Teachers design and deliver appropriate learning programs.

Seeking Evidence

Teachers look for evidence that students are learning, understanding and demonstrating knowledge and skills.

Two key questions -
  • What evidence of learning is required?
  • How will this evidence be gathered?
Sound evidence can include information from:
  • planned assessment activities as part of learning process;
  • informal observations made in the classroom where appropriate.
Good assessment aims to be:
  • Valid - it is strongly connected to what is being learnt.
  • Reliable - information from the assessment can be trusted.
  • Manageable - it is not a burden to the teacher or student.
Examples of threats to good assessment:
  • An inappropriate task - last year's test used for this year's students when the learning content and skills have changed.
  • An activity that does not allow the range of students to show what they know - too easy, too hard, or closed.
  • Poor time allocation - an activity that takes too long or cannot be done in the time provided.
  • Bias - eg. a task that favours boys or tall people.
  • Inconsistent marking - marking criteria do not fit the task or are not applied consistently.
  • Disconnected assessment - 'there is so much assessment, I have no time for teaching!'

Interpreting Evidence

Sound evidence drawn from good assessment provides the basis for:
  • checking student understanding;
  • deciding the next learning steps;
  • reporting the status of learning.


Meaningful feedback drawn from sound evidence is essential to help students in their learning.

Meaningful feedback aims to:

  • Foster motivation;
  • Promote understanding;
  • Help learners know how to improve;
  • Develop the capacity for self-assessment;
  • Recognize a variety of achievement.

Recording Evidence

As assessment in teaching and learning occurs teachers can choose to record aspects of students' performance to be used as evidence for reporting where a student is placed against standards.
  • Evidence can be recorded using a variety of codes eg. marks, grades, descriptors.
  • Teachers choose a code that best summarises the qualities of the work assessed.

Choosing Codes

Use the grade scale to allocate an A-E grade to individual pieces of work.
In this approach a piece of work receiving an A meets the standard for an A described in the grade scale.

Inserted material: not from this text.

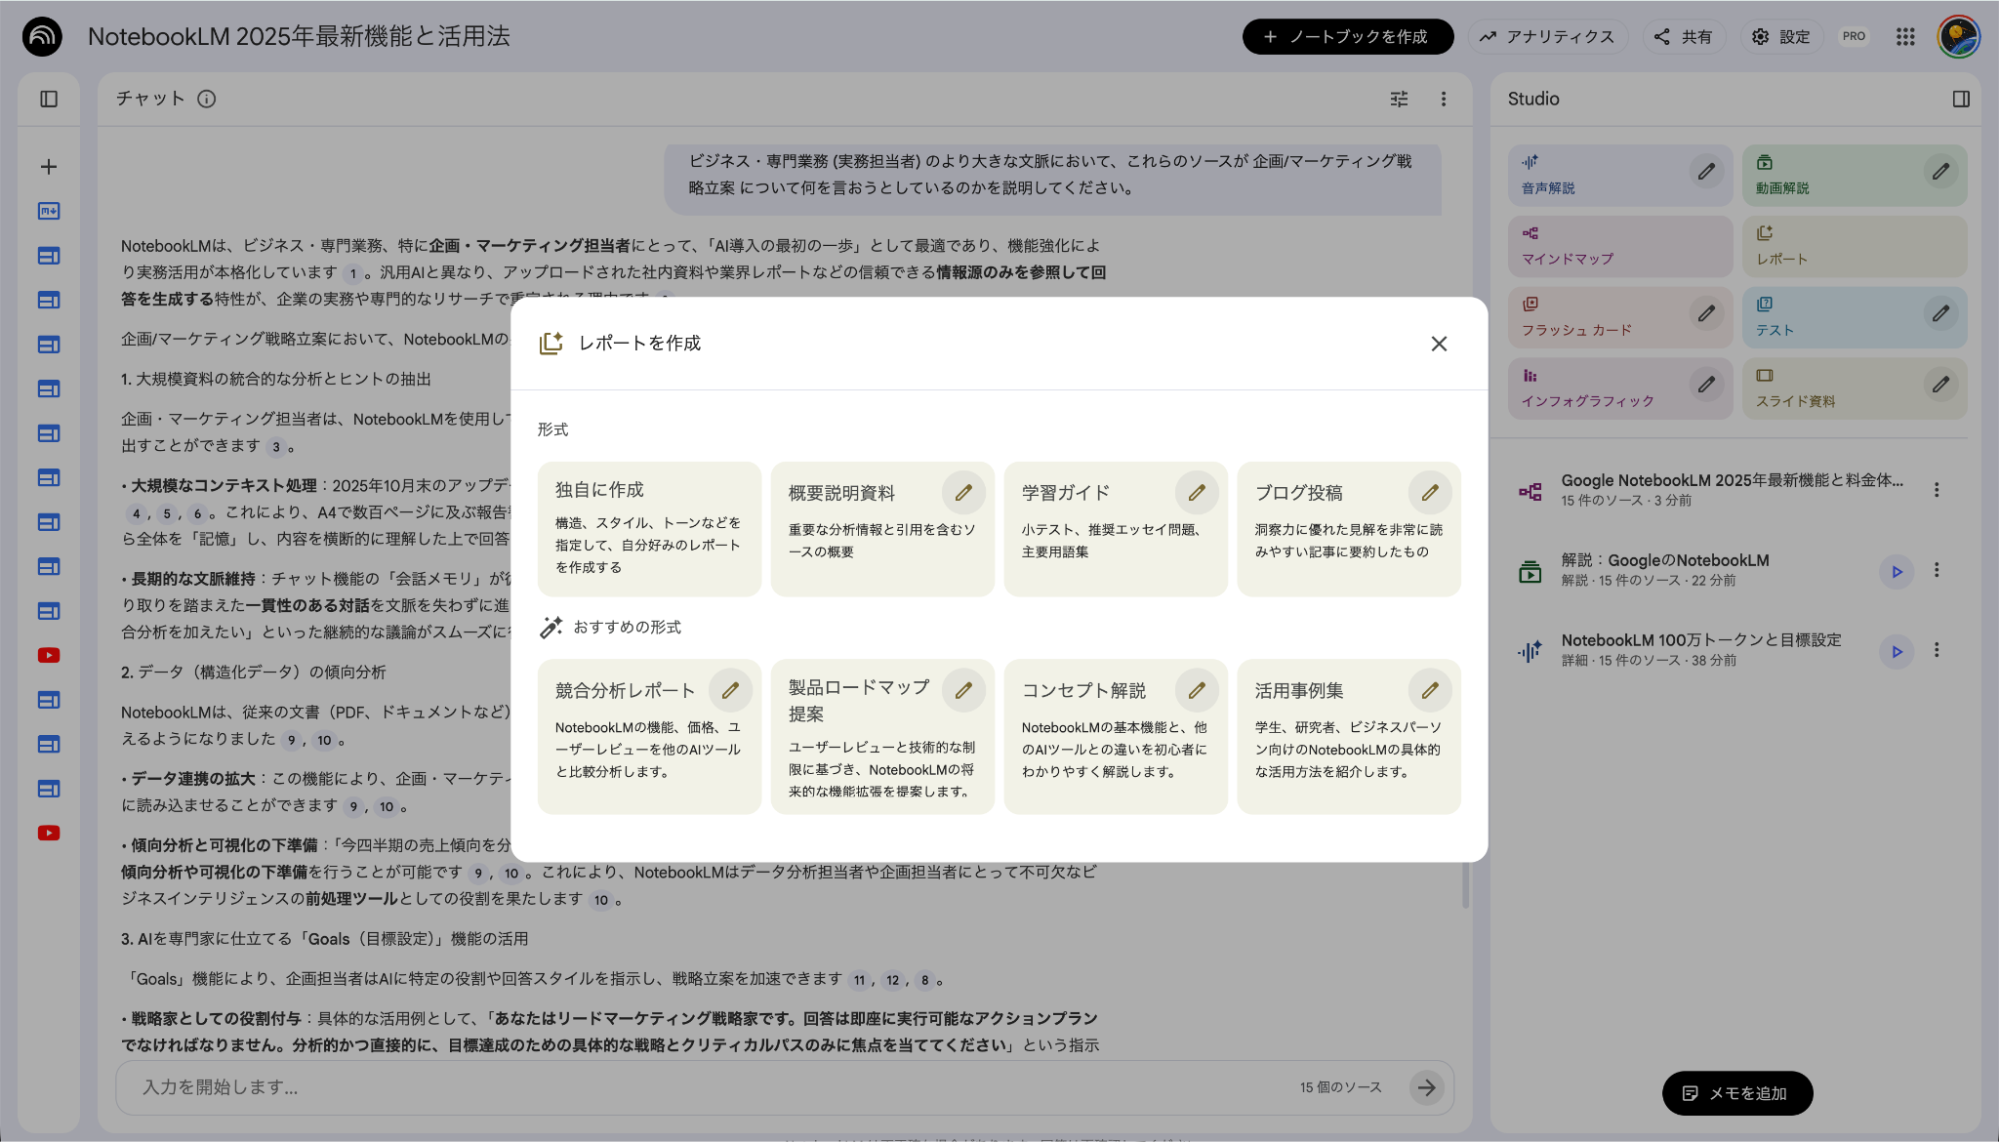Edit the ブログ投稿 format with pencil icon

pos(1430,492)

Use marks or grades to indicate the relative quality of individual pieces of work.
In this approach a piece of work receiving a high mark may not necessarily meet the standard for an A described in the grade scale.

Making Judgements

Approach 1.
  • Use the grade scale to allocate grades to individual pieces of work.
  • Decide the final grade by weighing up all of the information collected and making an on-balance judgement as to the appropriate grade to award each student.
Approach 2.
  • Allocating marks or grades to individual pieces of work without reference to the grade scale.
  • Decide the final grade to be reported by aggregating the marks or grades for each student; ordering the students from top to bottom; decide by referring to the grade scale and work samples between which pairs of students the change from one grade to another occurs.

FAQs Approach 1
What if a student's results are not consistent?
eg. Task 1   C    Task 2    A      Task 3    B
Does this average to a C?

Answers to Consider.
Do results 2 and 3 represent the latest and fullest picture of achievement? If so they should carry more weight in your on-balance judgement?

FAQs Approach 2
Q. If a student's results add up to 90/100 should they automatically get an A?

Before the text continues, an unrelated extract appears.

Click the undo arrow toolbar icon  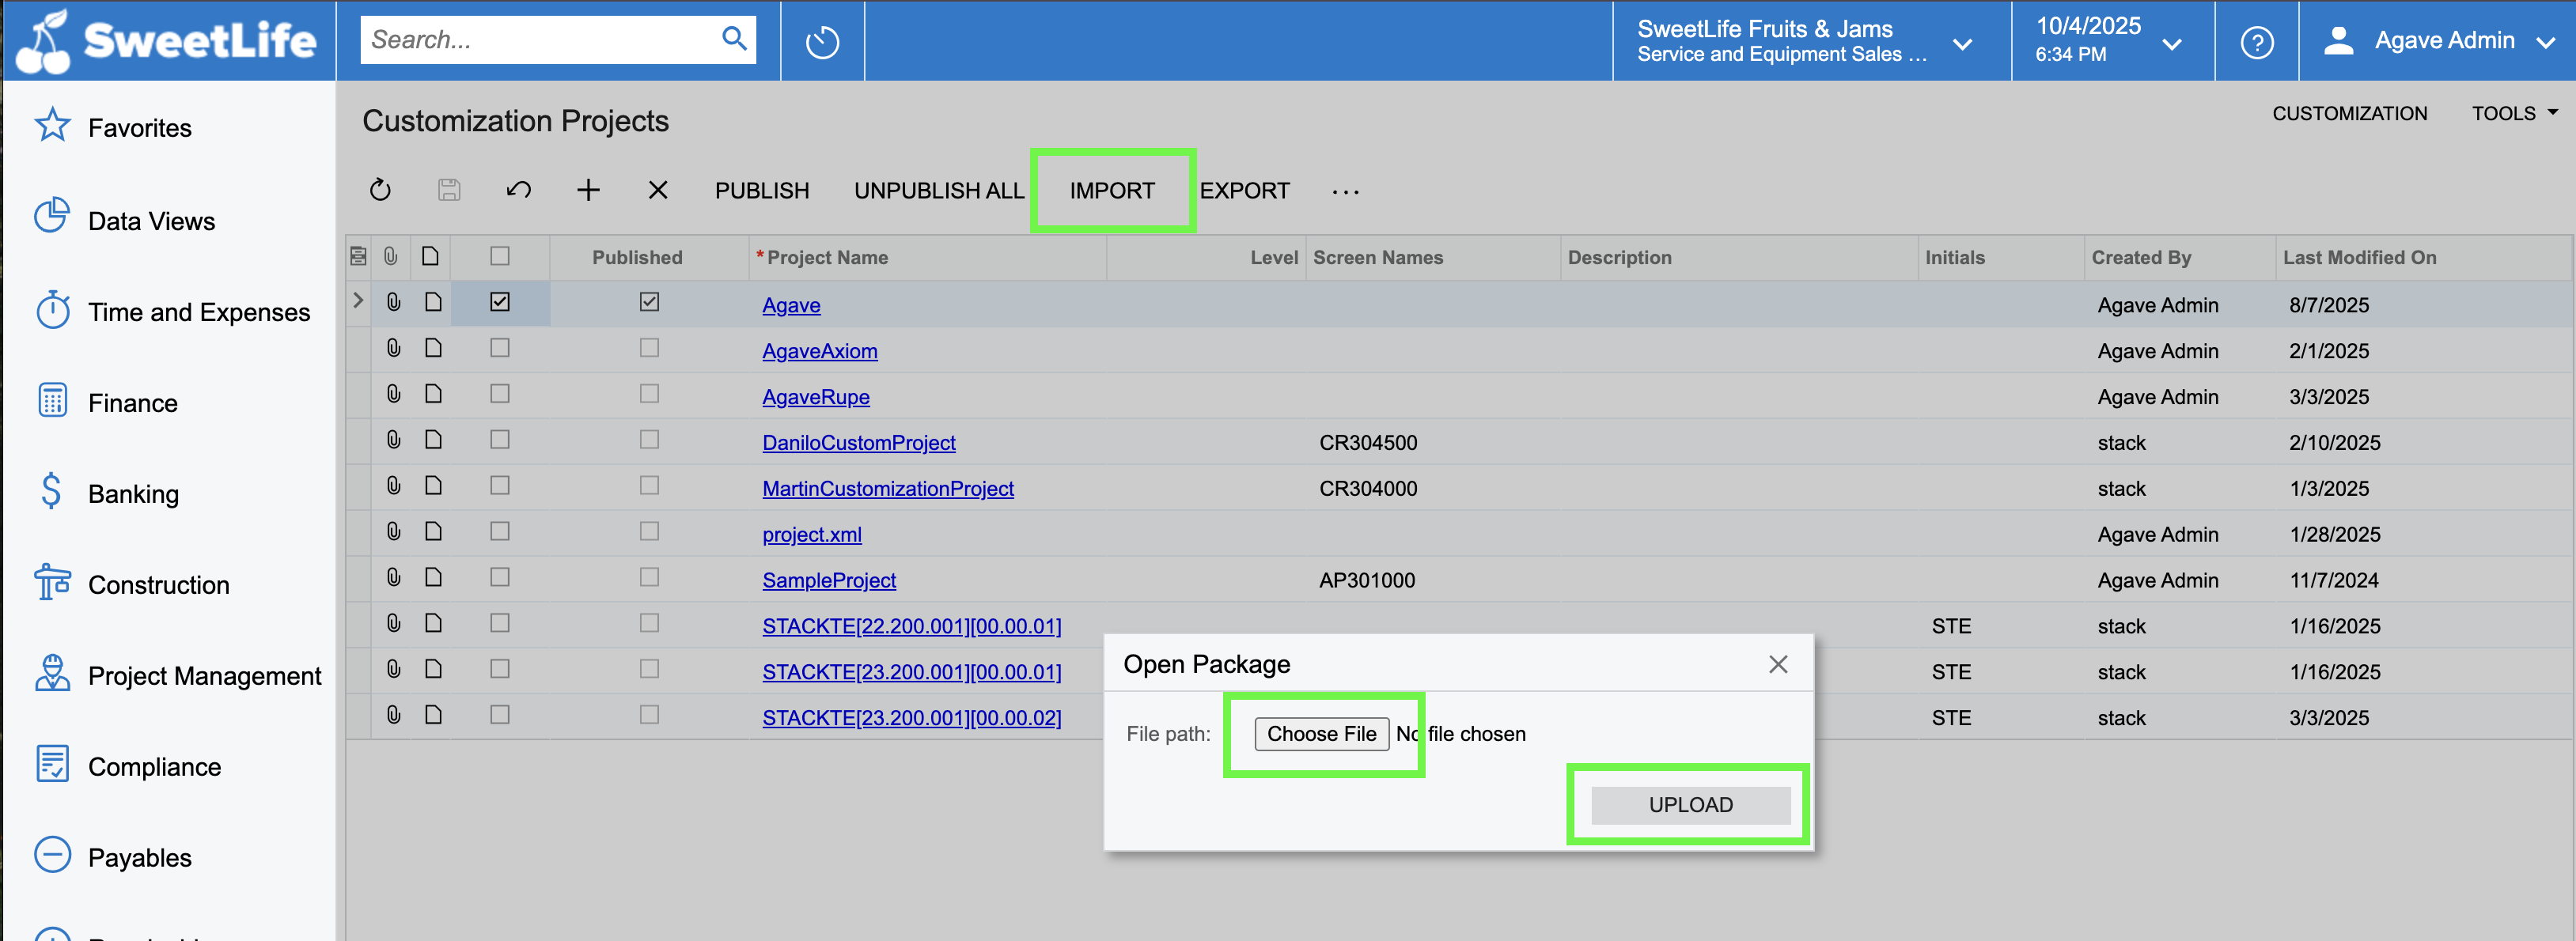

Q. I put my students in order according to their marks and now I am worried that the order is not accurate. Student 10 has demonstrated grade A while student 9 is in the B range. What can I do?

Using the ARC.
Teachers can use work samples with their students to:
  • Discuss features of the samples and relate them to the work about to be done ... show them what good work looks like.
  • Compare students' work to that in the samples as part of providing feedback on how to improve.
Teachers can use ARC materials themselves or with colleagues to:

  • Build an understanding of the standards.

  • Assist in focusing their teaching and imparting that information  to their students.